Durante os protestos, manifestantes invadiram o Congresso e colocaram fogo em objetos. Parlamentares e jornalistas presentes no local tiveram de ser retirados às pressas.

Na noite de sexta-feira, o presidente do Paraguai, Horacio Cartes, divulgou um comunicado no qual descreveu o episódio de "vandalismo".

Além disso, Cartes pediu à população que "mantivesse a calma" e "não se deixasse levar" por quem "busca destruir a democracia e a estabilidade política e econômica do país".

A polícia dispersou os manifestantes que estavam nos arredores do Congresso. Segundo a EFE, os protestos migraram, então, para o centro da capital, onde os manifestantes instalaram dezenas de barricadas.

Entre os feridos, está o deputado da oposição Edgar Acosta, quem teria sido alvo de "vários disparos de bala de borracha no rosto", informou o jornal paraguaio ABC Color.

Segundo o diário, também houve confrontos violentos em Ciudad del Este, na região da tríplice fronteira.

O local havia sido o ponto de encontro de um grupo de opositores à emenda. Eles foram dispersados por policiais com balas de borracha. Pelo menos 12 pessoas ficaram feridas.

Fogo cruzado

"Isso é um assalto", disse o presidente do Senado, o opositor Robert Acevedo, que também ficou ferido no confronto dos manifestantes com a polícia.

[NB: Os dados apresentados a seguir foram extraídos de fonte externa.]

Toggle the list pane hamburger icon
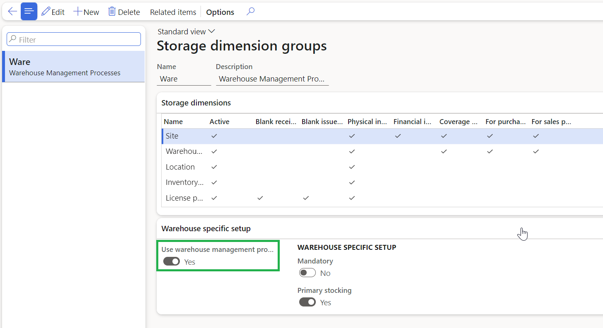The height and width of the screenshot is (328, 603). click(x=29, y=12)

Na noite de sexta-feira, Acevedo pediu publicamente a Cartes que suspendesse a tramitação do projeto para evitar novos protestos.

Em seu comunicado, Cartes, por outro lado, afirmou que "a democracia não se conquista nem se defende com violência".

"Continuamos a viver em um Estado de direito e não devemos permitir que bárbaros destruam a paz, a tranquilidade e o bem-estar geral do povo paraguaio", acrescentou.

Na América Latina, Peru e Chile são alguns dos países que impedem a reeleição presidencial. Já Colômbia e Venezuela, por exemplo, modificaram a Constituição para permiti-la.